Dass die durchgeführte Behandlung kostengünstiger war als die alternativ mögliche Operation und sich im Fall der Ehefrau des Klägers zudem als erfolgreich erwiesen hat, ist nach dem gegenwärtigen System der Beihilfevorschriften nicht zu berücksichtigen. Diese legen die Beihilfefähigkeit für bestimmte Aufwendungen in generalisierter und pauschalierender Weise fest, ohne die Beihilfe im Einzelfall davon abhängig zu machen, ob eine beihilfefähige Methode tatsächlich zu einem Heilungserfolg geführt hat.

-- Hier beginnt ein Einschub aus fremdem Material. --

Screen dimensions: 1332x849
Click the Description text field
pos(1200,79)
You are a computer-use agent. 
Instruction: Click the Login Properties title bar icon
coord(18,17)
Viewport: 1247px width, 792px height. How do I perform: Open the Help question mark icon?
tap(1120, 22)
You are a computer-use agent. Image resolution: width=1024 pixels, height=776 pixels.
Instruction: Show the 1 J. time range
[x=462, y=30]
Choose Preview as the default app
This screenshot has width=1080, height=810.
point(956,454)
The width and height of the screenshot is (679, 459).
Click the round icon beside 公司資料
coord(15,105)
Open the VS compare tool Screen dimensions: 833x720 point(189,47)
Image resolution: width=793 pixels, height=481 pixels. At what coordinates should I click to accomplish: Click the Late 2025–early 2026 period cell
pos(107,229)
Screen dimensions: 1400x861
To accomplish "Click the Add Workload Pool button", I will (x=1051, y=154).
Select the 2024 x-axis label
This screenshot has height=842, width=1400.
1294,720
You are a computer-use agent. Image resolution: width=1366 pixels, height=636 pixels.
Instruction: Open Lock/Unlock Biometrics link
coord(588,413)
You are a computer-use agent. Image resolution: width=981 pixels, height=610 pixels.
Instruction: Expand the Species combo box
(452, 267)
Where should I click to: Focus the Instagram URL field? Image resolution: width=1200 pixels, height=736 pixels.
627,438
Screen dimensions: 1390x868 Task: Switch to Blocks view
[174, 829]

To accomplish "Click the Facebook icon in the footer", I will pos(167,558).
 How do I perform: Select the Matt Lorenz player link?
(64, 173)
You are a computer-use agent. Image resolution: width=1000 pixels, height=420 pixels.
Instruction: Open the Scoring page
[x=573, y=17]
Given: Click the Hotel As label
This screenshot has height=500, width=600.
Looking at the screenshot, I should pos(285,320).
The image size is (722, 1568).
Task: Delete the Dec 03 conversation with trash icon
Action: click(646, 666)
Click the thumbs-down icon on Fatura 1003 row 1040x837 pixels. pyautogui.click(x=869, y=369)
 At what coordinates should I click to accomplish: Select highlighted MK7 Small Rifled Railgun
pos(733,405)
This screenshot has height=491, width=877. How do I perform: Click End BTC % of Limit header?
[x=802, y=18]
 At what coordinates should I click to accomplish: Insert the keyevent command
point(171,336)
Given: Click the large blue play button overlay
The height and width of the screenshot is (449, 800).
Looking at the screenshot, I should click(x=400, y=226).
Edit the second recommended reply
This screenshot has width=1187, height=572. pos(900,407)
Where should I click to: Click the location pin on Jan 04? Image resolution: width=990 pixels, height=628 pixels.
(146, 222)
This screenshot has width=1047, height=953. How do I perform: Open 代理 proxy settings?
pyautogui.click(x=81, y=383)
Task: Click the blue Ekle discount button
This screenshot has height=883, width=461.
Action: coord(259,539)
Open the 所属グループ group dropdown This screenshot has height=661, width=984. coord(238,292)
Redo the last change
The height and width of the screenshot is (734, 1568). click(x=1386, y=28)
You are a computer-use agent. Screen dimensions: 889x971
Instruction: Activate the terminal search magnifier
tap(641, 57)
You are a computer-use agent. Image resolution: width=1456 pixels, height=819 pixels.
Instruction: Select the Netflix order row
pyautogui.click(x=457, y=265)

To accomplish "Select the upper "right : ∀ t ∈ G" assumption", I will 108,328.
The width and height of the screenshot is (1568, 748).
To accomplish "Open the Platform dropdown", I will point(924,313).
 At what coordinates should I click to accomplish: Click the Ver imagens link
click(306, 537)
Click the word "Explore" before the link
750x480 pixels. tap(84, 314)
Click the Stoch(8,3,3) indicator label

Dies ist deshalb sachgerecht und jedenfalls unter Fürsorgegesichtspunkten nicht zu beanstanden, weil sich häufig erst einige Zeit nach der Behandlung und nur mit relativ hohem Aufwand mit möglicherweise medizinischer Beratung feststellen lässt, ob ein Heilungserfolg eingetreten ist, was beim Vollzug der Beihilfe nicht praktikabel wäre.

Oberverwaltungsgericht für das Land Nordrhein-Westfalen, Beschluss vom 14. Februar 2007 - 1 A 1048/05 -, veröffentlicht in NRWE und juris.

Steht dem Kläger nach alledem kein Anspruch auf die begehrte weitere Beihilfe zu, hat er auch keinen Anspruch auf Zinsen.

Die Kostenentscheidung folgt aus § 154 Abs. 1 VwGO.

Die Entscheidung über die vorläufige Vollstreckbarkeit beruht auf § 167 VwGO i.V.m. §§ 708 Nr. 11, 711 Zivilprozessordnung.